Whole cell homogenates from N2a and A2 cells were fractionated on 4–12% NuPAGE gels transferred to nitrocellulose and probed by Western blot with antibodies to (A) phospho-*c-jun* (48 kDa), phospho-*c-fos* (62 kDa); (B) JunB (42 kDa), or JDP2 (19 kDa). (C) N2a and A2 cells were treated with increasing amounts of PMA for 6 hours, nuclear homogenates were prepared and Western blot was performed with antibodies to phospho-c-jun and phospho-*c-fos.* The results are the mean % change in protein mass in A2 cells compared to N2a cells ± SD ≥ 3 determinations. Statistical significance was determined using the Student’s t test, p < 0.05.

PMA induces the expression of the AP-1 proteins in many cell types [37, 38]. To evaluate if PMA induced AP-1 protein expression in N2a and A2 cells, PMA (125 nM to 500 nM) was administered for 6 hours and Western blot performed on cell homogenates. PMA treatment increased the expression of the transcriptionally active phosphorylated forms c-jun and c-fos in both N2a and A2 cells (Fig. 7C).
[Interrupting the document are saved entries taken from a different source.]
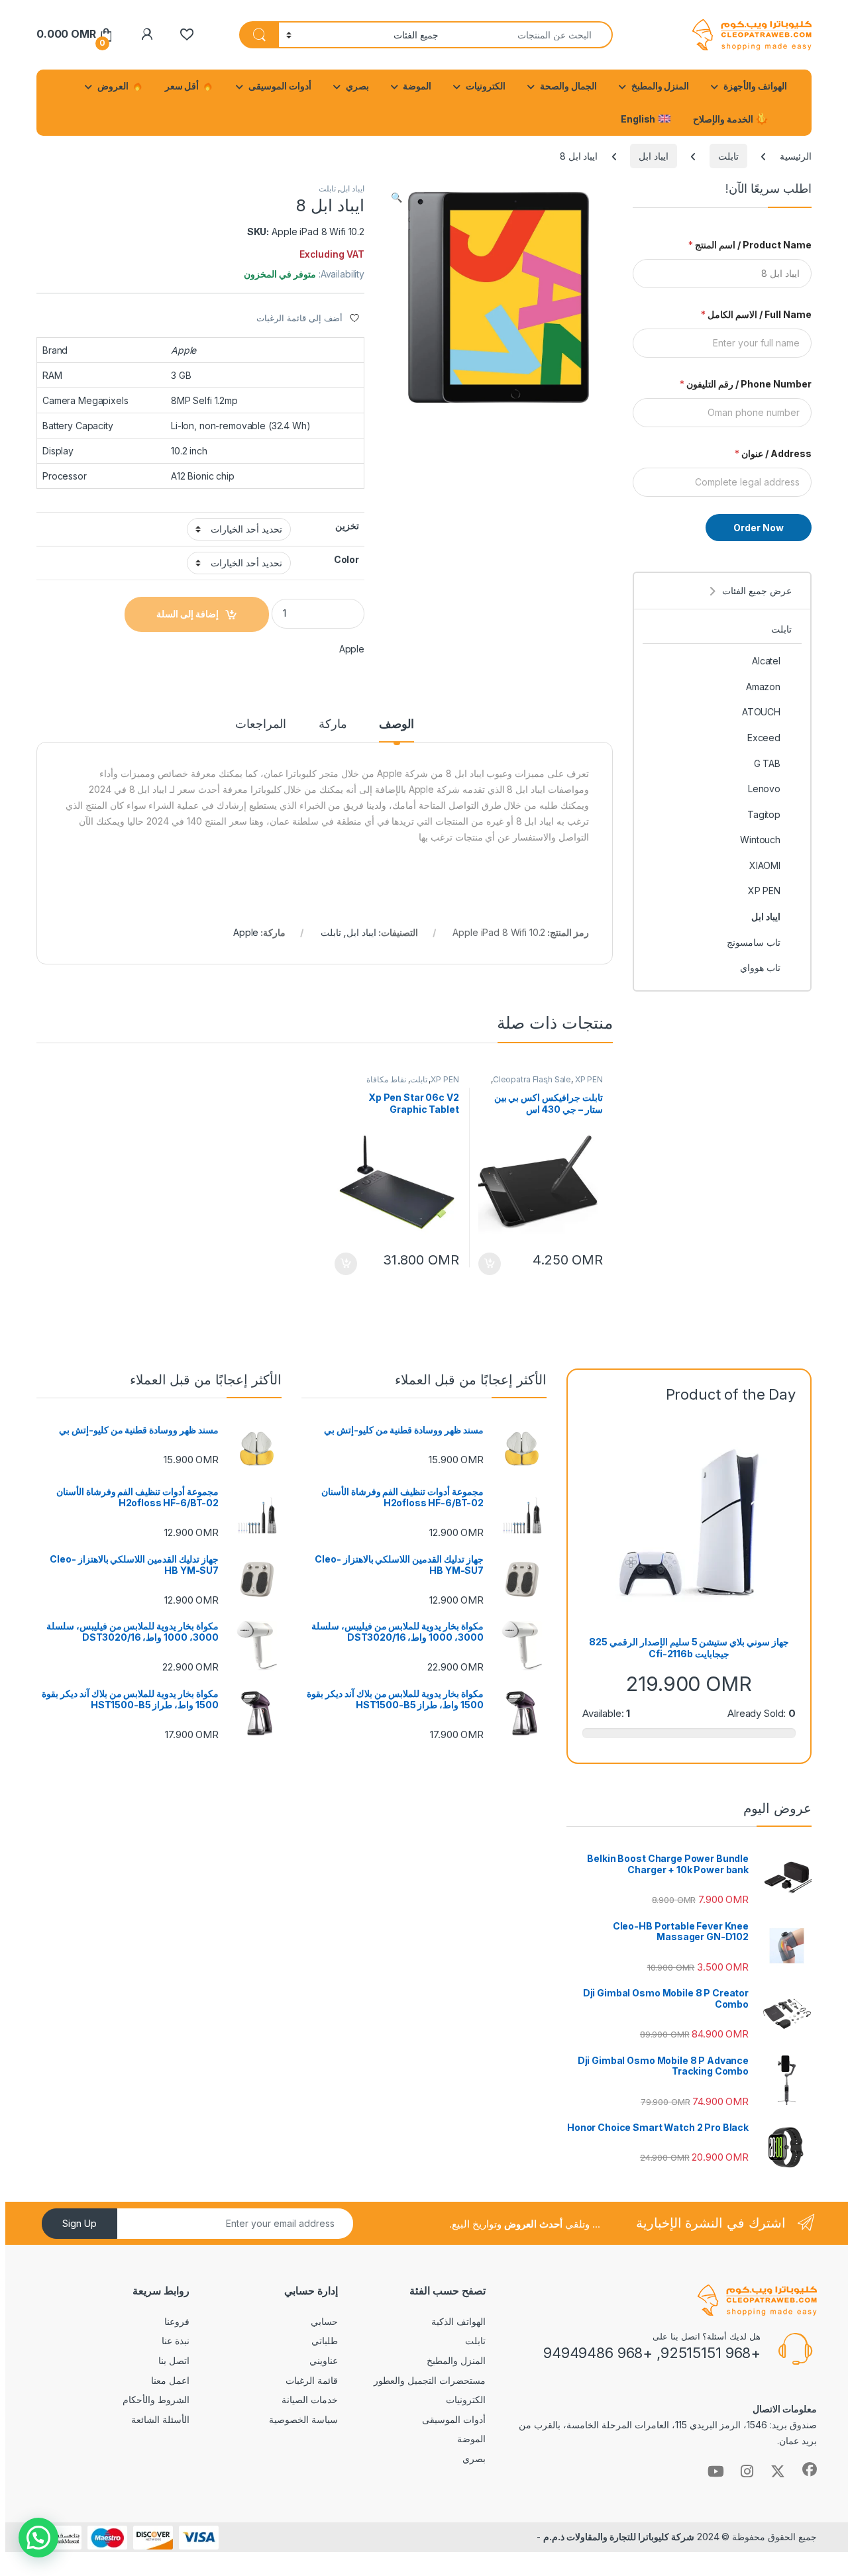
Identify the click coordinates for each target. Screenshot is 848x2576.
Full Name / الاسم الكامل (756, 314)
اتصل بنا (173, 2360)
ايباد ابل (653, 156)
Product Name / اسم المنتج (750, 244)
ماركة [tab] (333, 724)
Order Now (758, 527)
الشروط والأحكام (156, 2399)
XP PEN (589, 1079)
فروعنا (176, 2321)
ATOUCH (761, 711)
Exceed (763, 737)
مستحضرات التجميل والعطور (430, 2380)
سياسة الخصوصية (303, 2419)
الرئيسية (796, 156)
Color (346, 559)
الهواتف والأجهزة (755, 85)
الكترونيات (485, 85)
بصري (357, 85)
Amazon (763, 686)
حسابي (324, 2321)
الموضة (417, 85)
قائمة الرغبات (312, 2380)
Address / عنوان (773, 453)
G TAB (767, 763)
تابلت (728, 156)
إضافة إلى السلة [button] (490, 1264)
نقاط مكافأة (386, 1079)
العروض (114, 85)
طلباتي (324, 2340)
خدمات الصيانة (310, 2399)
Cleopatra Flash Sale (532, 1079)
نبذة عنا (175, 2340)
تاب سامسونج (753, 942)
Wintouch (760, 839)
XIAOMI (764, 865)
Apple (351, 648)
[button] (396, 197)
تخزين (347, 525)
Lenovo (764, 788)
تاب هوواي (760, 967)
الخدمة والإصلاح (724, 119)
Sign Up (79, 2223)
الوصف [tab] (396, 724)
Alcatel (766, 660)
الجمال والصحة (568, 85)
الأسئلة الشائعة (160, 2419)
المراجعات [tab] (260, 724)
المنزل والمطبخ (660, 85)
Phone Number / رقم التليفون (746, 383)
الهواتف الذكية (458, 2321)
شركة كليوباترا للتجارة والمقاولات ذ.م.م (618, 2536)
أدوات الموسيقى (279, 85)
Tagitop (763, 814)
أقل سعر (183, 85)
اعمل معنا (170, 2380)
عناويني (323, 2360)
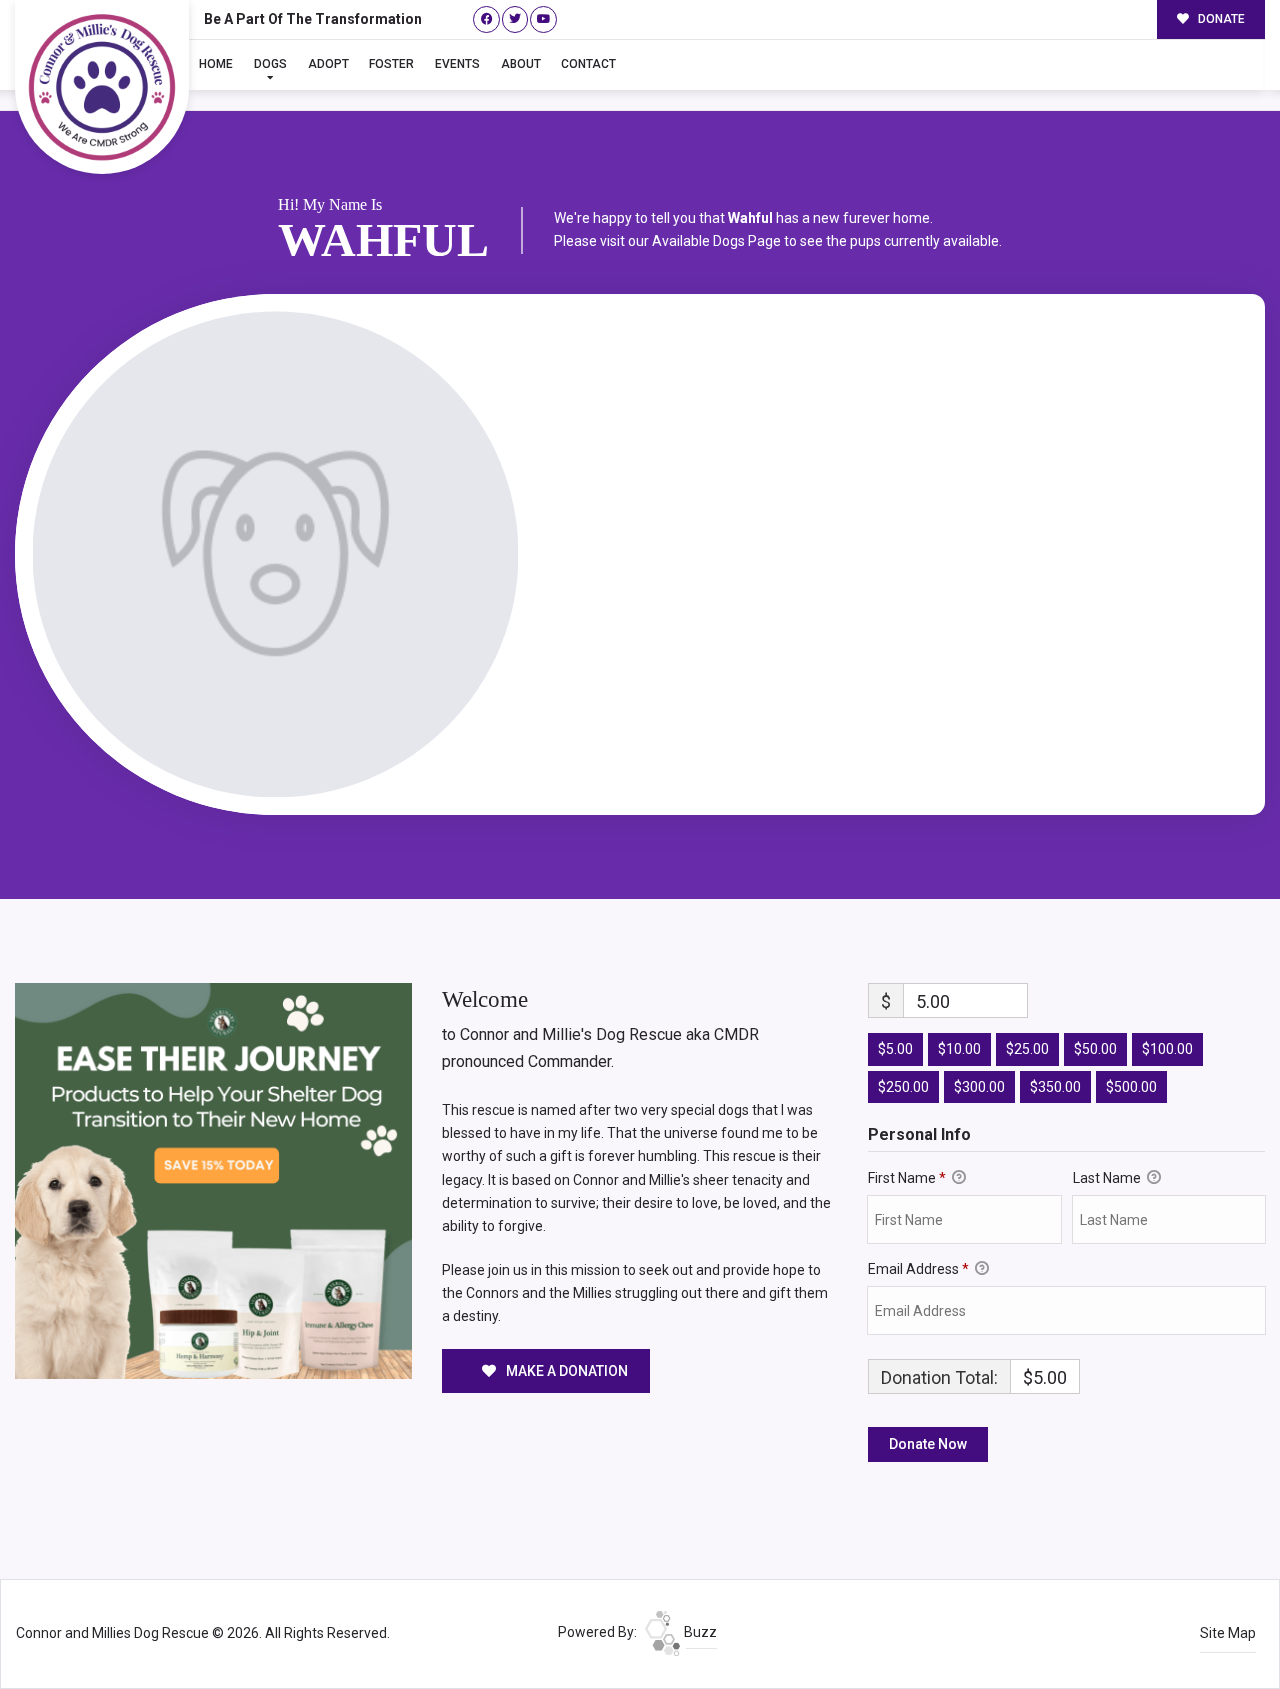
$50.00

To determine whether the c-jun factor functioned as a transcriptional activator of the human APP promoter, we transiently transfected a c-jun expression construct into N2a and A2 cells and measured promoter activity. Transfection of c-jun dose-dependently increased the fold-expression of the APP promoter in both N2a (50 ng: 2.24 ± SD 0.027, * p < 0.001; 100 ng: 3.0 ± SD 0.039, * p < 0.001) and A2 cells (50 ng: 2.72 ± SD 0.014, ** p < 0.001; 100 ng: 4.09 ± SD 0.024, ** p < 0.001) (Fig. 8). In contrast, mutation of the AP-1 site, using the previously described mutation (TGATTCA to TCCTTCA) in the APP promoter that prevents AP-1 protein binding [32], reduced APP promoter activity by ~ 50 % in both N2a (ctrl: 0.609 ± SD 0.035, *** p < 0.001; 50 ng: 1.18 ± SD 0.037, *** p < 0.001; 100 ng: 1.97 ± SD 0.092, *** p < 0.001) and A2 cells (ctrl: 0.86 ± SD 0.013, **** p < 0.001; 50 ng: 1.66 ± SD 0.031, **** p < 0.001; 100 ng: 2.32 ± SD 0.048, **** p < 0.001). Transfection of a JunB expression construct also dose-dependently increased the fold-activation of the APP promoter in N2a cells (25 ng: 1.76 ± SD 0.024, * p < 0.001; 50 ng: 2.44 ± SD 0.014, * p < 0.001) and A2 cells (25 ng: 1.88 ± SD 0.036, ** p < 0.003; 50 ng: 2.38 ± SD 0.052, ** p < 0.001). Transfection of a fra-2 expression construct did not increase the fold-activation of the APP promoter in N2a cells (25 ng: 0.92 ± SD 0.026, p < 0.008; 50 ng: 0.97 ± SD 0.008, p < 0.072) but slightly increased expression A2 cells at higher concentrations (25 ng: 1.62 ± SD 0.022, p = 0.327; 50 ng: 1.84 ± SD 0.012, *** p < 0.001). These findings confirm that c-jun, JunB and fra2 can function as transcriptional activators of the human APP promoter in N2a and A2 cells.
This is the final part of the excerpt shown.